BEGIN

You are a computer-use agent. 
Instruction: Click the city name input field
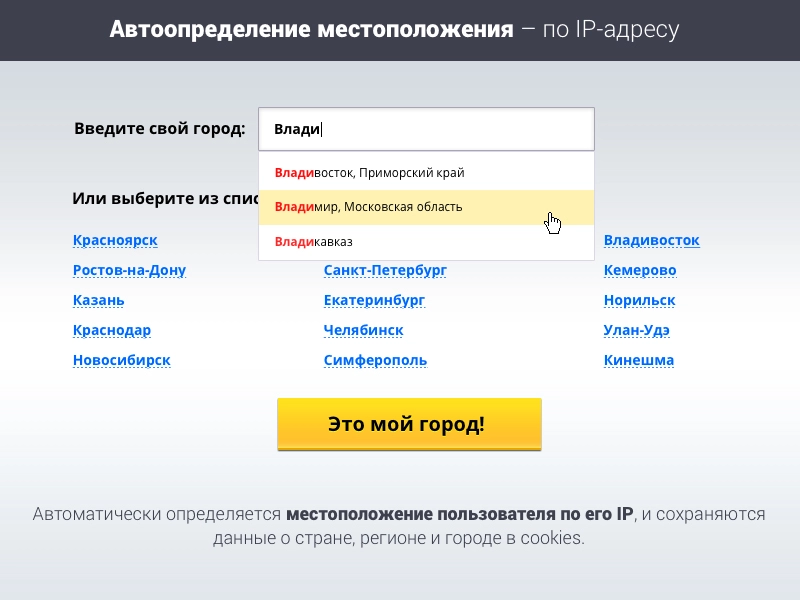click(426, 129)
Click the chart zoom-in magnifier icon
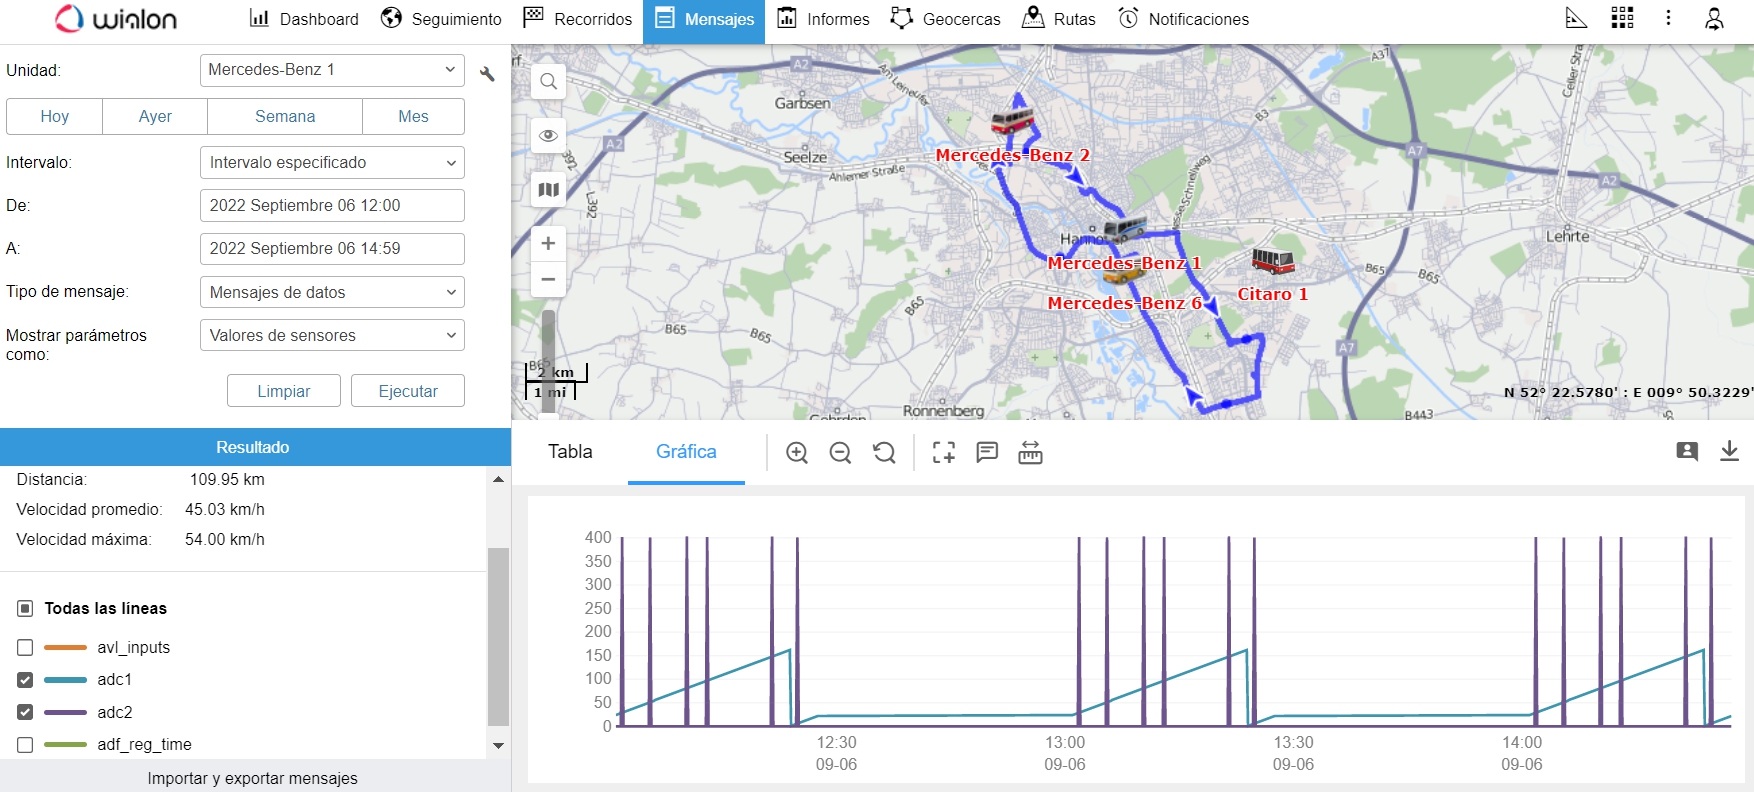Screen dimensions: 1754x792 pyautogui.click(x=797, y=453)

END

▶ [What the exercise asks]:
Could you restate exactly the lines from the line containing "Instruction: Click the city name input field" through the end of the listing, both ends included and nothing else, leaving the images out?

▶ [Response to this task]:
Instruction: Click the city name input field
click(426, 129)
Click the chart zoom-in magnifier icon
Screen dimensions: 1754x792 pyautogui.click(x=797, y=453)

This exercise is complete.